OPERASYONDAN 1 SAAT SONRA....



Issız karanlık ve rutubetli sığınak görünümlü bir depo, yüksek tavanlı etrafı kırık camlarla çevriliydi, uzun zamandan beri kullanılmadığı etraftaki makinelerin paslı görünümünden anlaşılıyordu… Samuel gözlerini açtığında yarası hafiften sarılmış bir vaziyette demir bir sandalyeye bağlanmış olarak buldu kendini… Son bir saat içinde olanları hatırlamıyordu ayağı hala ağrıyordu… Tam o sırada içeriye Marcus girer Samueli ukala bir tavırla süzdükten sonra ona;
-         Ey annemin oğlu, sana bir teklifim olacak, gel bana katıl birlikte bu âlemi yönetelim, sana her istediğini veririm yeter ki bana biat et…
-         Ben senin kardeşin değilim, ne seninle çalışırım ne de sana biat ederim…
-         Komik olma Samuel, artık Victor yok seni kimse kurtaramaz, Frank’in başına gelenler senin başına da gelmeden bana biat et…
-         Ne yaptın lannn ona alçak herif…
-         Şimdi sevgili arkadaşın Frank, hastanenin balkonunda sallanıyor…
-         Ona kıydın demek alçak herif…
-         O sadece bir başlangıç Samuel, sende onun yerinde olmak istemiyorsan bana biat et ve Victor’un nereye gidebileceğini söyle…
-         Demek Victor kaçtı, sen bittin o zaman alçak Marcus… Sen başını yastığa koymadan o senin başını alır… Beni öldür hemen yoksa burası yakında yok olacak Victor’u tanımıyorsun sen… Çok az vaktin kaldı Marcus…

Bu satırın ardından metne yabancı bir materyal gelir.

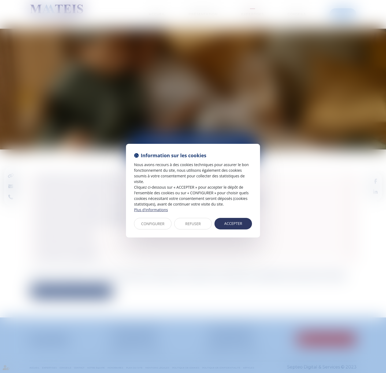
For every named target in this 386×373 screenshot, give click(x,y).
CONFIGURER (153, 223)
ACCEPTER (233, 223)
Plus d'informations (151, 209)
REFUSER (193, 223)
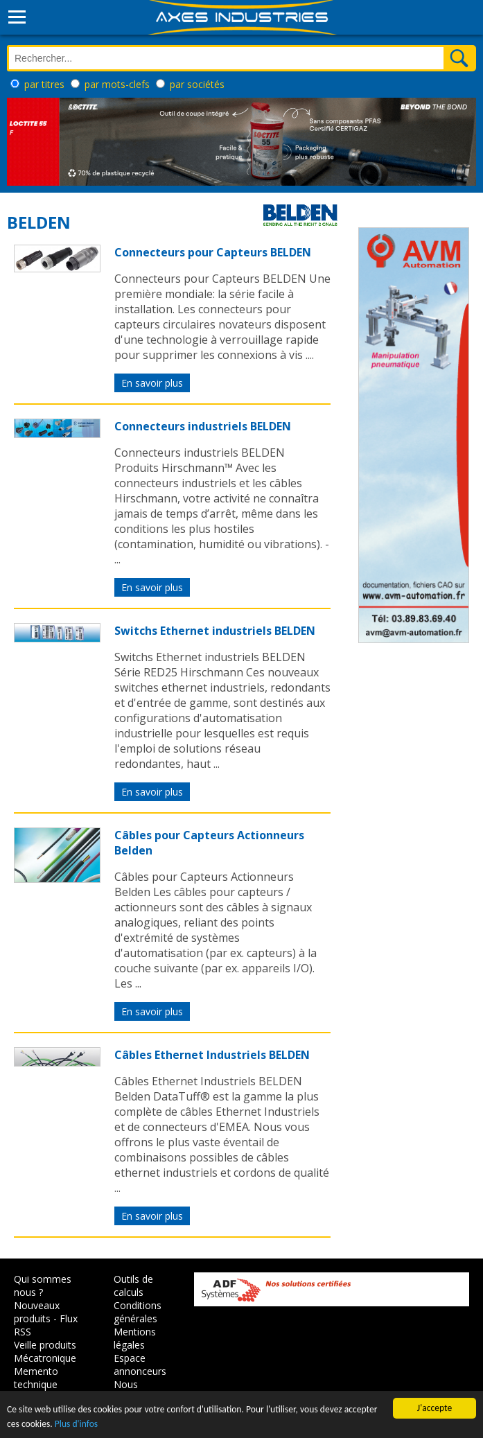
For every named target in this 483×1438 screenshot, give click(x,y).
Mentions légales (135, 1338)
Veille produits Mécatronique (45, 1351)
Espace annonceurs (140, 1364)
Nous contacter (135, 1391)
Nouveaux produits (37, 1312)
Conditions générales (137, 1312)
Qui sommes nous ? (42, 1285)
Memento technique (36, 1378)
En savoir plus (152, 382)
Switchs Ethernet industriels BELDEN (214, 630)
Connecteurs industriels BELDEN (202, 426)
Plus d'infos (76, 1424)
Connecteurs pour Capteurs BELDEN (212, 252)
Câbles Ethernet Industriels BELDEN (212, 1054)
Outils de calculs (133, 1285)
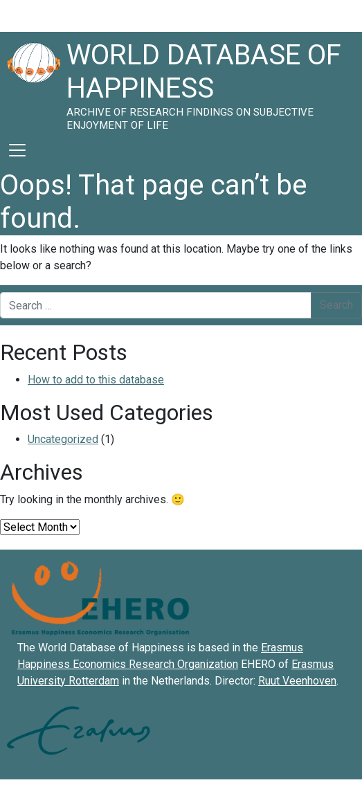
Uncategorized (63, 439)
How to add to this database (96, 379)
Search (336, 304)
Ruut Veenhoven (297, 680)
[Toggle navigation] (17, 150)
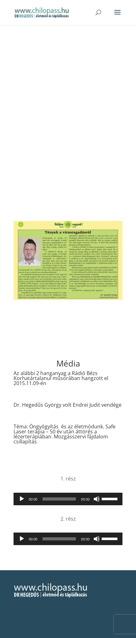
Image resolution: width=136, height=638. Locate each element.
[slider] (59, 499)
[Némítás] (97, 499)
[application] (68, 499)
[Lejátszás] (22, 499)
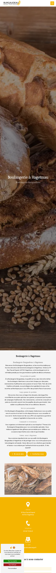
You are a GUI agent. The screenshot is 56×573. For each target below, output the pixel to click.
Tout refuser (12, 565)
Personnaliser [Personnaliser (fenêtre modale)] (12, 568)
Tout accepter (12, 561)
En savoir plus (18, 454)
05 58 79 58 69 (28, 531)
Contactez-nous (37, 454)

Marcus kibri Samuel’in uyarılarını dikkate almamasına neden olmuştu... Marcus âlemdeki tüm çete liderlerinin yanına gelmesini emretmişti, onlara da artık Victor’un yerine kendisinin geçtiğini söyleyecekti ve onlardan kendisine biat etmelerini isteyecekti… Menfaat üzerine kurulan dünya o çete liderlerinin de Victor’a ihanet edip Marcus’a biat etmelerine neden olmuştu… Frank’in asılması ve kardeşinin yaralı ve bağlı halde sergilenmesi tüm çeteleri korkutmuştu, kardeşine bunları yapan bize ne yapmaz fikri onları ihanete sürüklemişti… Ama unuttukları önemli bir şey vardı Victor ölmemişti ve intikam için geri gelecekti…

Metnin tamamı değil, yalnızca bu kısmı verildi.